Tartuffe oder das Schwein der Weisen
Comedy by PeterLicht based on Molière
Directed by Claudia Bauer
World Premiere 14 September 2018
Every era has its own hypocrisies – and the con-artists that it deserves. In Molière’s play, the wealthy bourgeois Orgon fell under the spell of religious pietist Tartuffe and terrorised his entire household with his mania. Author and pop musician PeterLicht transforms these two characters into the pig-costume wearing sex guru “Tüffi” and his biggest fan “Orgi”, who plies him with the offer of his own wife and daughter. PeterLicht’s dialogues imitate fan logic: In vertiginous cascades of wittering, they revolve around individual signal words (“hot/not hot”, “contextualise”, “workshop” etc.) until their very meaning collapses. Claudia Bauer’s world premiere production pulls off the feat of translating PeterLicht’s critique of the ethics of language into feisty and yet sophisticated humour: Decked out in pseudo-Baroque pop-outfits and Disney-wigs, the fabulous Basel company presents their know-it-alls and players on both sides of a house façade. The world is a hoax, or maybe it’s just phony – and they play along with all the creativity they can muster.
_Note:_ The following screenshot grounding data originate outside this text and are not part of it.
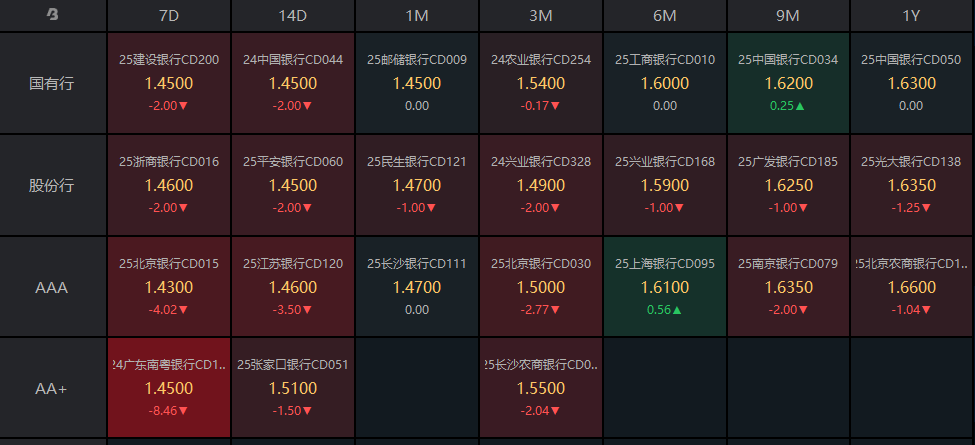
Task: Select the 国有行 row label
Action: pyautogui.click(x=53, y=83)
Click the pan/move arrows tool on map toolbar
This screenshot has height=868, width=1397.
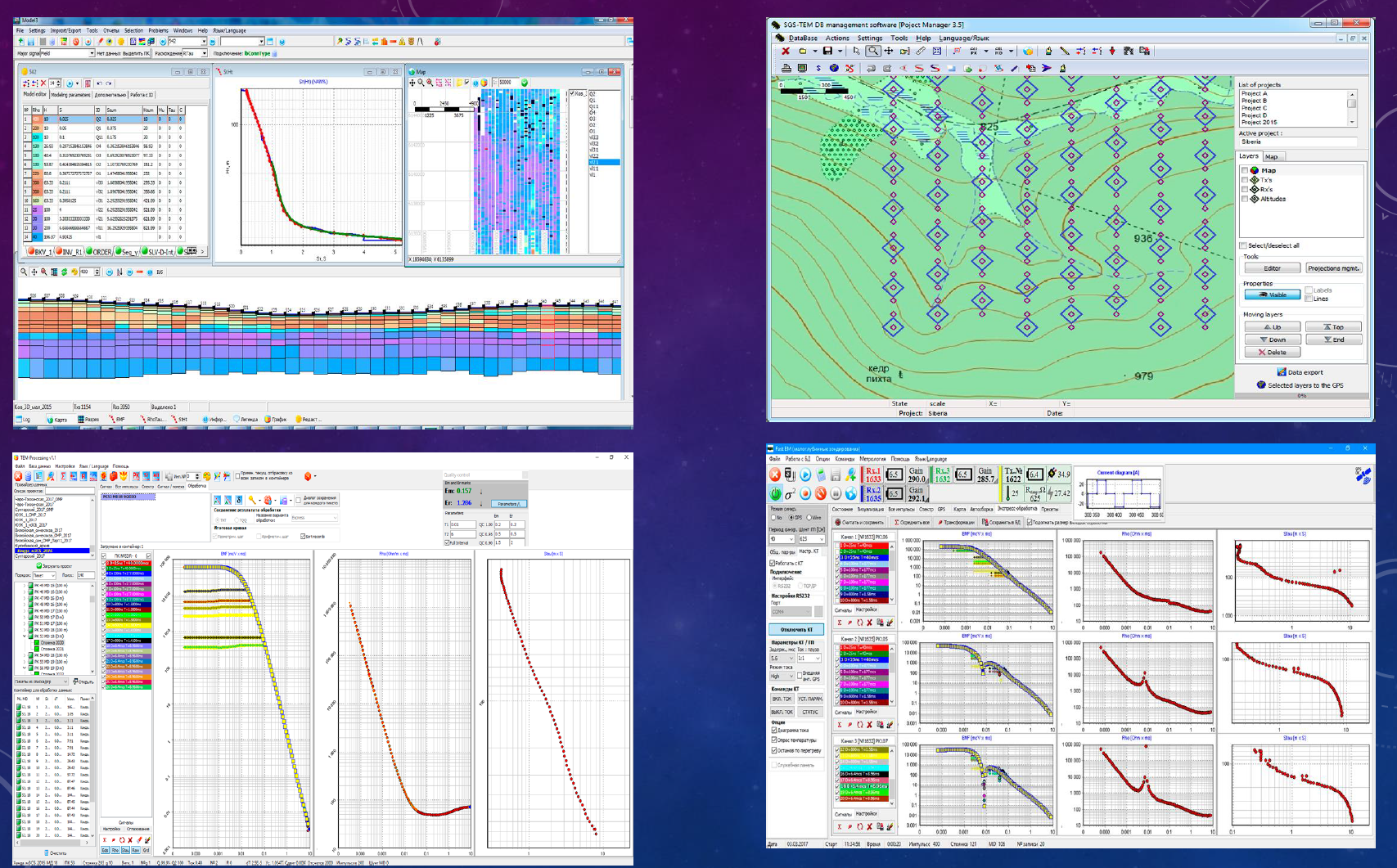coord(889,52)
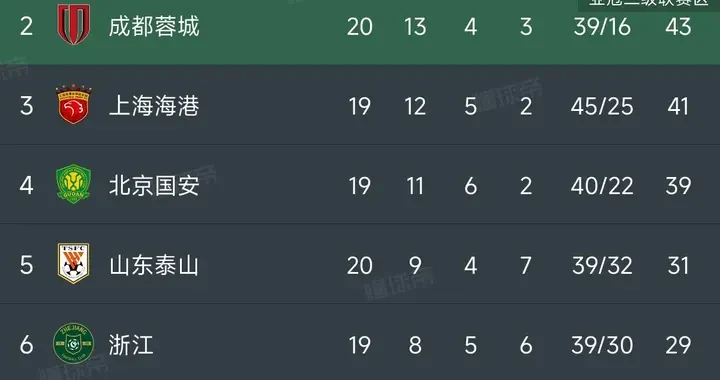Viewport: 720px width, 380px height.
Task: Click the Zhejiang round green crest
Action: tap(73, 343)
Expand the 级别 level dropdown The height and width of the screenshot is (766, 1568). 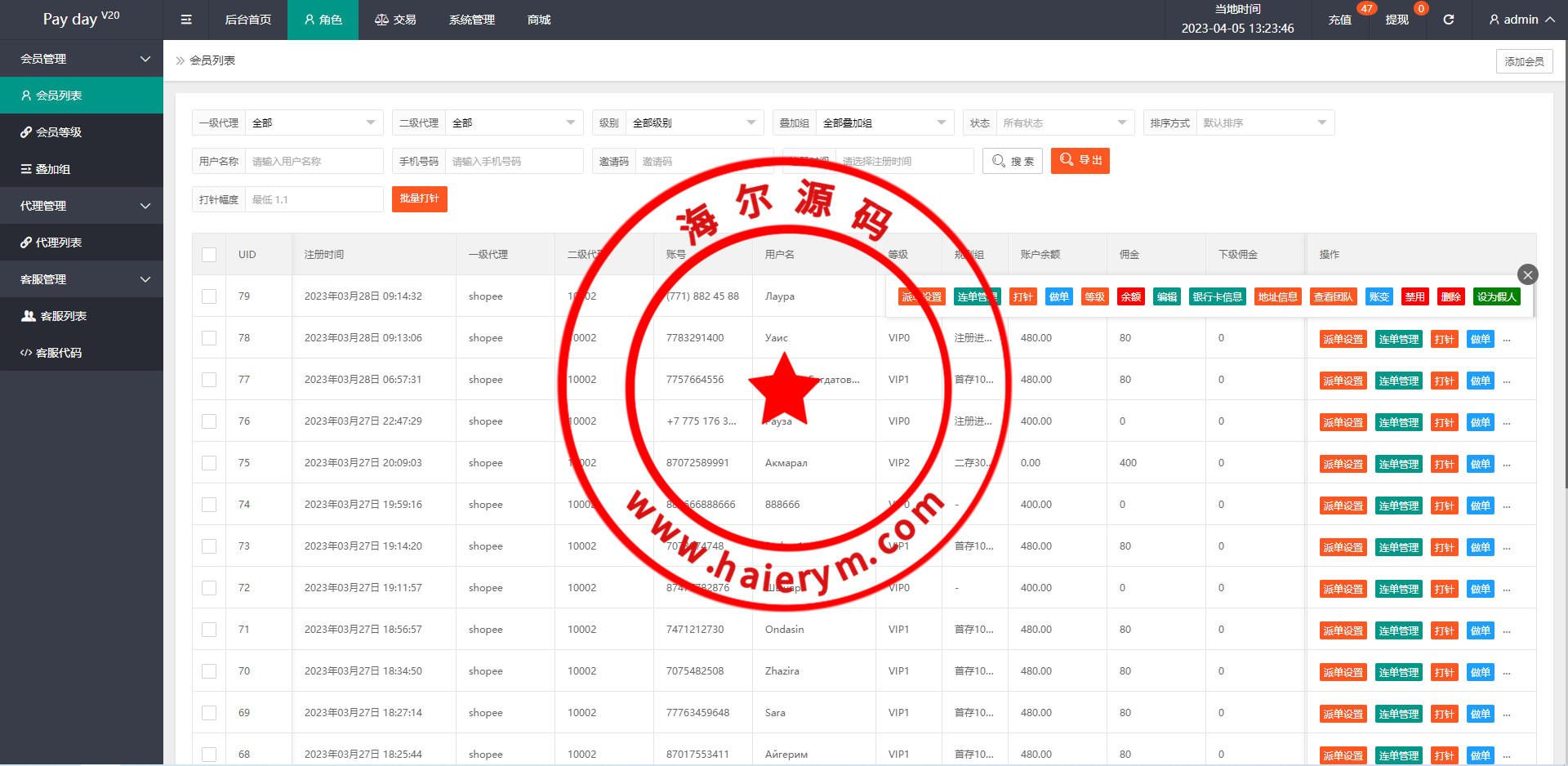coord(694,123)
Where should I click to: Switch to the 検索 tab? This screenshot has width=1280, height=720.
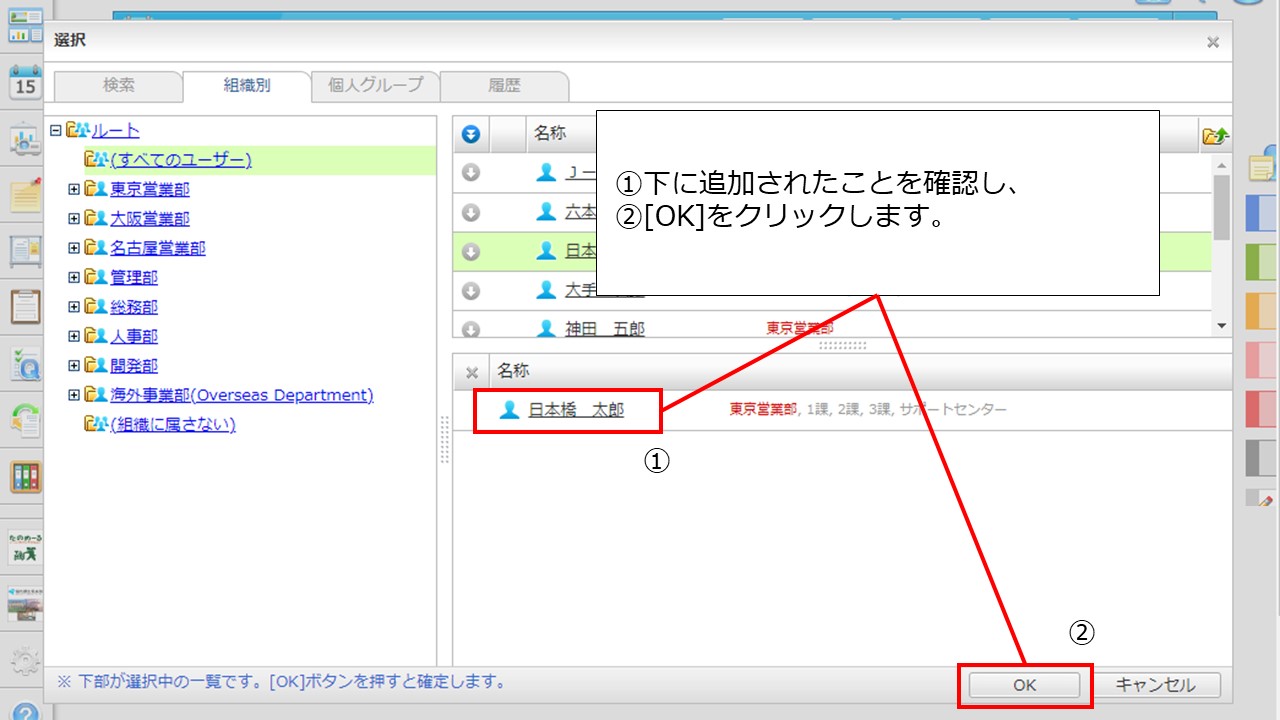[118, 86]

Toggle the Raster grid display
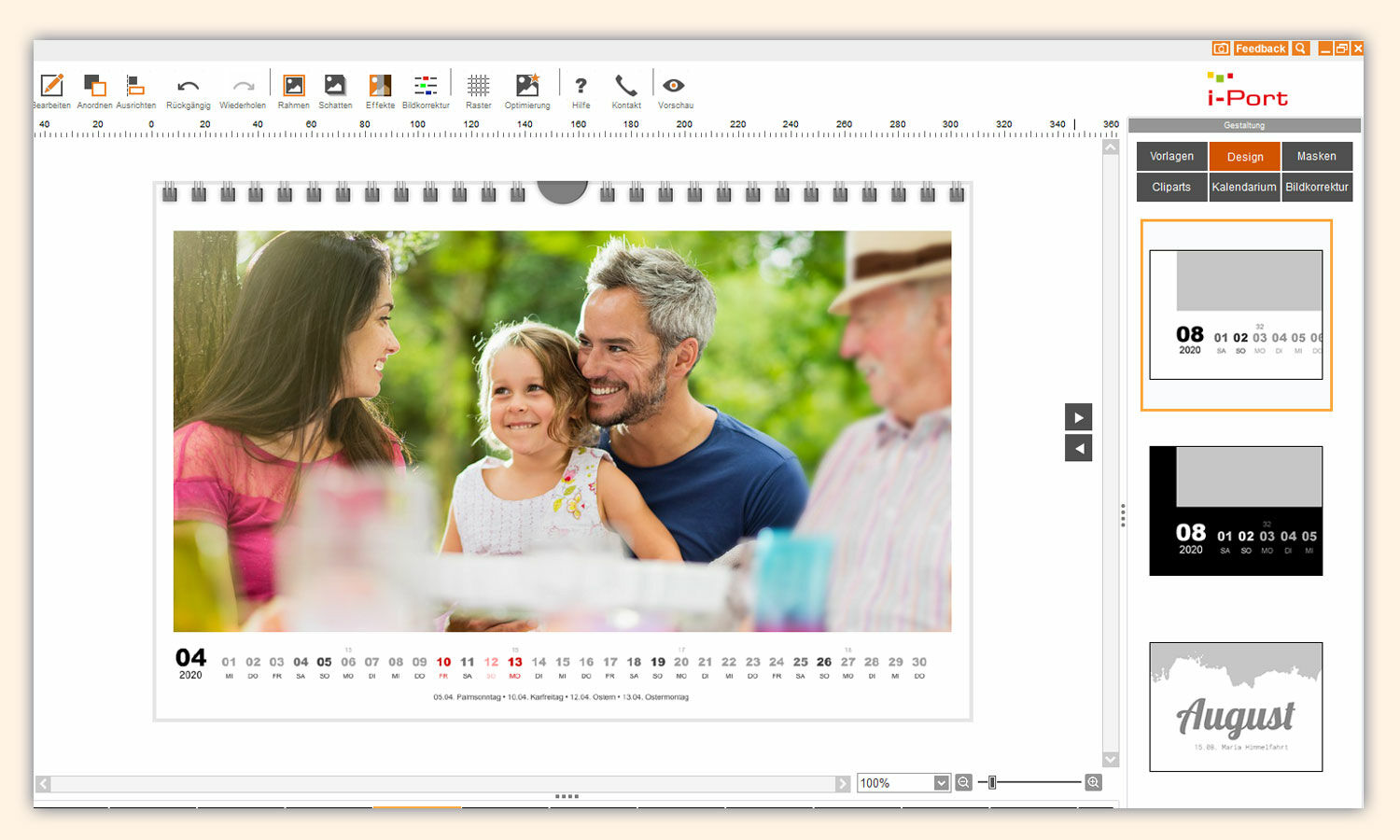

Unendlicher Spaß (Infinite Jest)
A Thorsten Lensing production
By David Foster Wallace
German translation by Ulrich Blumenbach
Text version by Thorsten Lensing in cooperation with Thierry Mousset and Dirk Pilz
Directed by Thorsten Lensing
Co-production HELLERAU – Europäisches Zentrum der Künste, Schauspiel Stuttgart, Schauspielhaus Zürich, Ruhrfestspiele Recklinghausen, Theater im Pumpenhaus Münster, Sophiensæle, Kampnagel Hamburg, Künstlerhaus Mousonturm, Les Théâtres de la Ville de Luxembourg
Premiere 22 February 2018
In 1996, David Foster Wallace published his post-modern, 1500-pages-long novel “Infinite Jest”, which was released in a German version in 2009. Director Thorsten Lensing and his team abridged the material until it became a four-hour evening of theatre. Their stage version, which took several years to create, focusses on the protagonists and their relationships with each other. The outstanding company of actors develop their characters from their foibles and flaws and pay no attention to distinct gender assignments. Much rather, Jasna Fritzi Bauer, Sebastian Blomberg, André Jung, Ursina Lardi, Heiko Pinkowski and Devid Striesow play on a nearly empty stage with each other and with the simplest theatre devices. They tell stories about the misery of one’s own existence and the imponderability of life, and, quite incidentally, about the emotional state of a nation. It is alarmingly sad, but also exuberantly hilarious at times.